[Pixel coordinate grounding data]
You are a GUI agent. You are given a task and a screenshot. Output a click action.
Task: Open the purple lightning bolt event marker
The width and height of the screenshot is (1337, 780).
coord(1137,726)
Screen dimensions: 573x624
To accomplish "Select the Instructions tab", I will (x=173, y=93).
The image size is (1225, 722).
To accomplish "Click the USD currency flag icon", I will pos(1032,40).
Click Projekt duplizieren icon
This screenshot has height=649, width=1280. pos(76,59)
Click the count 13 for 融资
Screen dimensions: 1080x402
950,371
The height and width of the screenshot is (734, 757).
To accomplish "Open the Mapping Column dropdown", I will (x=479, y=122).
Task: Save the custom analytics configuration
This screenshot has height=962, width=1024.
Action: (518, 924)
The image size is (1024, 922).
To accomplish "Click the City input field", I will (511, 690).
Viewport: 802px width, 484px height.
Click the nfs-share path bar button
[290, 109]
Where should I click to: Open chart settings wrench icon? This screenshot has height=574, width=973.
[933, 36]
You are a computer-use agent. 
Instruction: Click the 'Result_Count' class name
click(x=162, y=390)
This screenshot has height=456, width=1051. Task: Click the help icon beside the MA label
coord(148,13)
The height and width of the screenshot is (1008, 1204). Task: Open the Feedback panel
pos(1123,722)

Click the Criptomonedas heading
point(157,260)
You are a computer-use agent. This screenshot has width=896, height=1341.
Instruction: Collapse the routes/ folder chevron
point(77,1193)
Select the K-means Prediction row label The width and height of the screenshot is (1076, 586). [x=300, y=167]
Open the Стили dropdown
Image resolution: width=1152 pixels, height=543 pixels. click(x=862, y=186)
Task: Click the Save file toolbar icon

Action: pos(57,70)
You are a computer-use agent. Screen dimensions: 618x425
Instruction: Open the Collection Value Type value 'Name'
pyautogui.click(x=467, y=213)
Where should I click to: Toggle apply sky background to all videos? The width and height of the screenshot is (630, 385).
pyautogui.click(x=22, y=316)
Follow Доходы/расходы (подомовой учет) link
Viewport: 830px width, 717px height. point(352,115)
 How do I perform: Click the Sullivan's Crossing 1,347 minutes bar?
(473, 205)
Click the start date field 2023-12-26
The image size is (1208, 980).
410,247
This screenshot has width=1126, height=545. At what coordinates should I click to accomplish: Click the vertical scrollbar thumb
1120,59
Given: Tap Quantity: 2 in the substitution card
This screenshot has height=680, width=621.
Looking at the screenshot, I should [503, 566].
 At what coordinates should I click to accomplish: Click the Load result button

_Work required_.
When the entries above show the word "computer" in a line, copy that line out.

_Solution below_.
You are a computer-use agent. 
You are a computer-use agent. This screenshot has width=896, height=1341.
You are a computer-use agent. Screen dimensions: 618x425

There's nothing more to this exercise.